Injustices, blessures morales et processus de résistance en migration
Pour ce XXIe congrès de l’AISLF, l’invitation du CR36 est moins de chercher à identifier les critères sur lesquels reposerait la légitimité morale d’un ordre social, et encore moins de déterminer le caractère moral ou immoral des sociétés. L’invitation est plutôt de faire un pas de côté pour se demander quel rôle joue le registre moral, aujourd’hui, dans les phénomènes migratoires, et quels répertoires moraux ou grammaires morales mobilisent les actrices et acteurs des migrations.
Quelles sont les expériences de l’injustice (Renault, 2019 [2004]) des personnes racisées, migrant·e·s ou « étranger·ère·s de l’intérieur », souvent déclassées et sous quels répertoires de principes s’expriment-elles ? Quelle pourrait être la logique morale des conflits sociaux, sous quelles conditions et sous quelles formes l’expérience de mépris, souvent répétée, peut-elle déboucher sur l’émergence de mouvements sociaux (Honneth, 2000) ? Quelles sont les interrelations entre la morale et les autres sphères de la vie sociale, en quoi consiste justement les frontières morales et symboliques, leur imbrication et possibilité de dépassement (Tronto, 2009 [1993] ; Lamont, Molnár, 2002 ; Lamont, 2000) ? Sans toutefois s’y restreindre, ces questions pourront être développées, débattues et complétées en suivant les trois axes suivants.
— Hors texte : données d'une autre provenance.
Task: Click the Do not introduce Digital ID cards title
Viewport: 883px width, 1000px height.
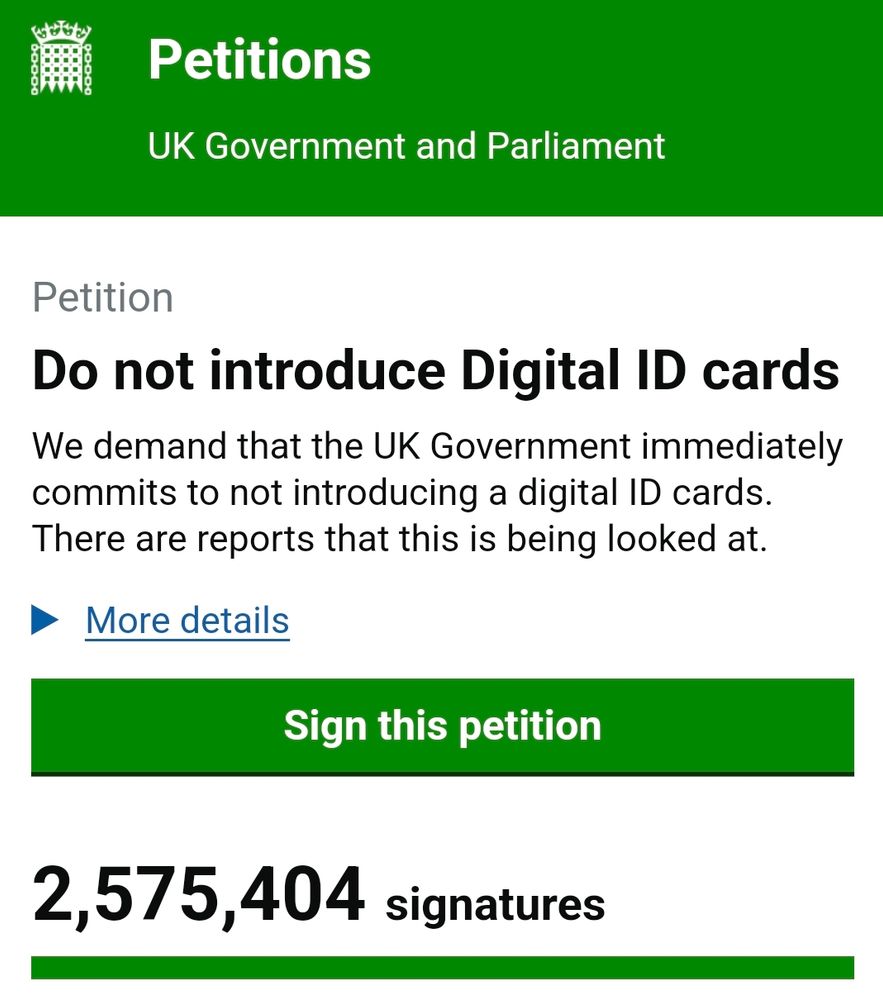Action: pyautogui.click(x=435, y=370)
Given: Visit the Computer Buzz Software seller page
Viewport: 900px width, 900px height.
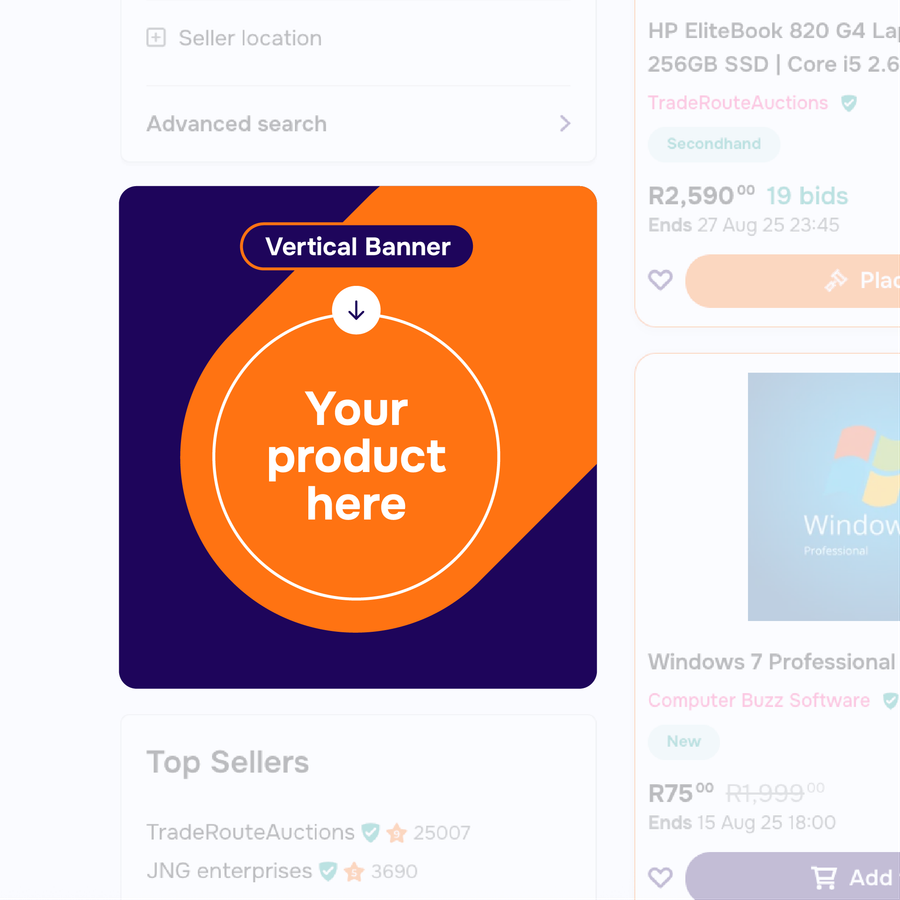Looking at the screenshot, I should tap(759, 701).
Axe 1 – Registres moraux et construction des « problèmes » migratoires
La mobilisation d’un répertoire moral est devenue chose courante dans plusieurs pays récepteurs de migrant·e·s et demandeur·euse·s d’asile. Cette mobilisation peut toutefois prendre deux directions opposées : elle peut chercher à repolitiser les enjeux migratoires (Fassin, Morice et Quiminal, 1997 ; Cusset, 2010 ; Brugère et le Blanc, 2017 ; Bessone, 2018) ou veiller à justifier moralement des mesures qui sont loin de relever de la morale et qui, au contraire, promeuvent les intérêts d’« entrepreneurs de morale » (Becker, 1985). Les sessions organisées par le CR36 pourraient être l’occasion d’examiner les sentiments moraux et les catégories rhétoriques mis de l’avant par les différents acteur·rice·s sociaux (politiques, médiatiques, militants etc.) face aux enjeux migratoires
Axe 2 – Expériences d’injustice et de résistance
Injustices migratoires et injustices sociales sont imbriquées. Elles se nourrissent souvent d’un véritable « capitalisme émotionnel » (Hochschild, 2013) qu’il serait judicieux d’interroger. Les migrant·e·s sont souvent exposés de façon répétée au mépris et à l’injustice, et subissent des blessures morales qui altèrent le rapport positif à soi (Honneth, 2000). L’expérience de l’injustice affecte les répertoires d’action des acteur·rice·s de façon différenciée, les formes de résistance, de lutte contre les dominations varient selon les contextes, les situations, les trajectoires sociales, les ressources (émotionnelles, relationnelles, corporelles…). Les communications attendues pour cet axe pourraient rendre compte « par le bas » de l’expérience de l’injustice des migrant·e·s et ainsi participer de manière plus générale de la réflexion sur ce qui fait indécence et décence (Margalit, 1999) dans nos sociétés contemporaines.
Axe 3 – La morale, l’éthique et la·le sociologue
La chercheuse ou le chercheur est régulièrement amené, dans ses interactions avec les acteur·rice·s de terrain et face à ce qu’il observe, à distinguer in situ entre le bien et le mal, le légal et l’illégal, et à prendre des décisions pour se protéger et protéger ses enquêté·e·s. En outre, sachant qu’enfreindre une règle n’est pas forcément immoral lorsque la règle peut elle-même être conçue comme immorale, la nécessité pour la·le chercheur de savoir éviter le piège du « jugement de valeur » (Weber, 1992) est fondamentale, notamment pour discerner des formes de résistance parfois diffuses. Quels sont les défis et dilemmes éthiques rencontrés ? Que faire lorsque les personnes qui subissent des injustices très fortes ne répondent plus à la figure du « bon » migrant ou du « bon » réfugié ? Ici, il est attendu que les communiquant·e·s ouvrent la « boîte noire » de la recherche et exposent les défis et tactiques qui se sont présentés à elles·eux tout au long de leur démarche.